» **Problem statement**
Using the data that follows, return exactly the lines from the one that contains "The image size is (600, 570)." through the one that contains "1280x640 pixels. How", ends included.

» **Material shown**
********************

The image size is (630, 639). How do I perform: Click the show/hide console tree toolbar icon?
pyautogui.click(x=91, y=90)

********************

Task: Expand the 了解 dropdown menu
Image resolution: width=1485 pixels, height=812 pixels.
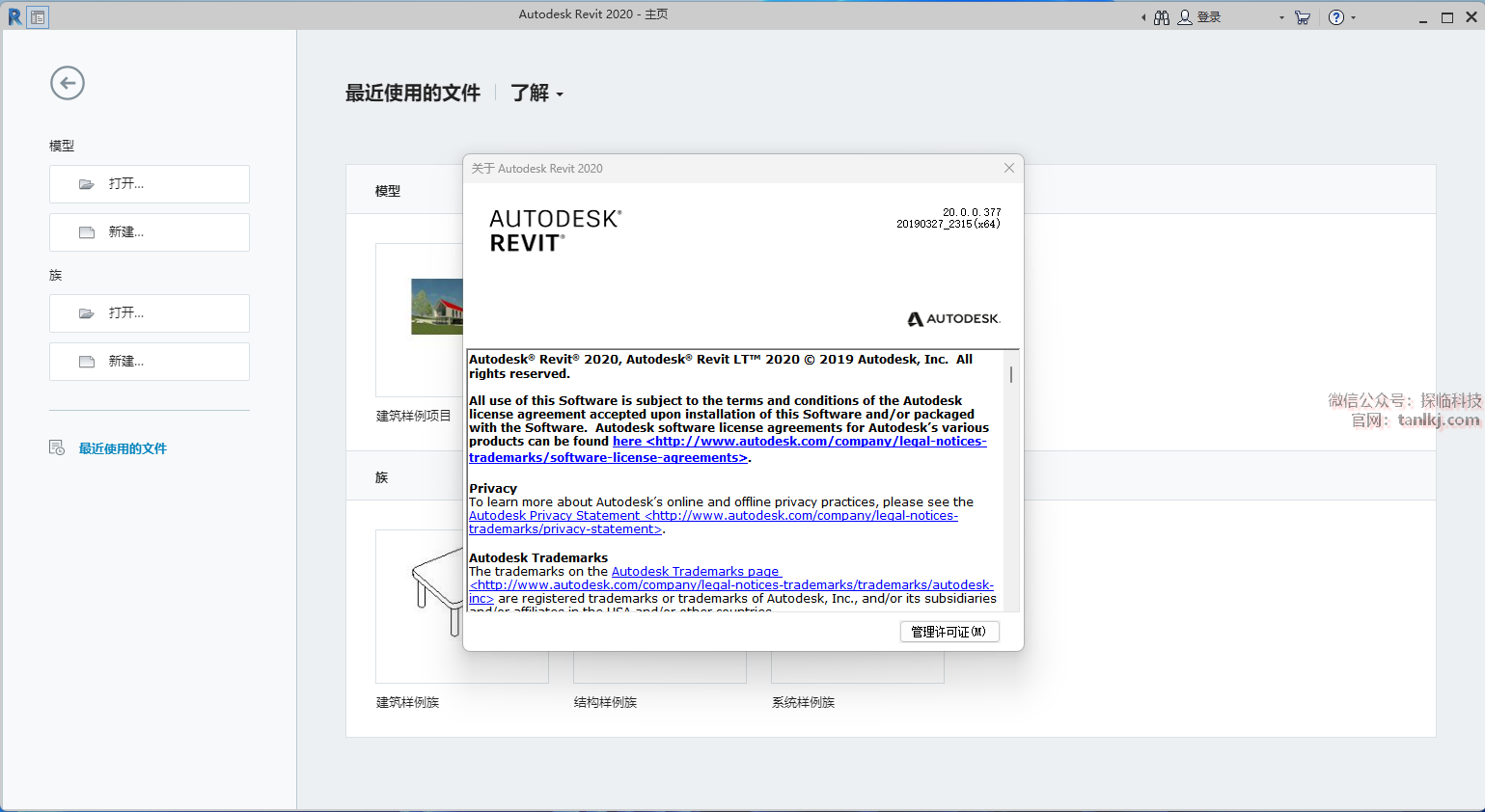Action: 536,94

********************

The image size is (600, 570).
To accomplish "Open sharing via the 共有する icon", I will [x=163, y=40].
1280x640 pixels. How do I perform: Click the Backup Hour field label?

********************

» **Answer**
The image size is (600, 570).
To accomplish "Open sharing via the 共有する icon", I will [x=163, y=40].
1280x640 pixels. How do I perform: Click the Backup Hour field label?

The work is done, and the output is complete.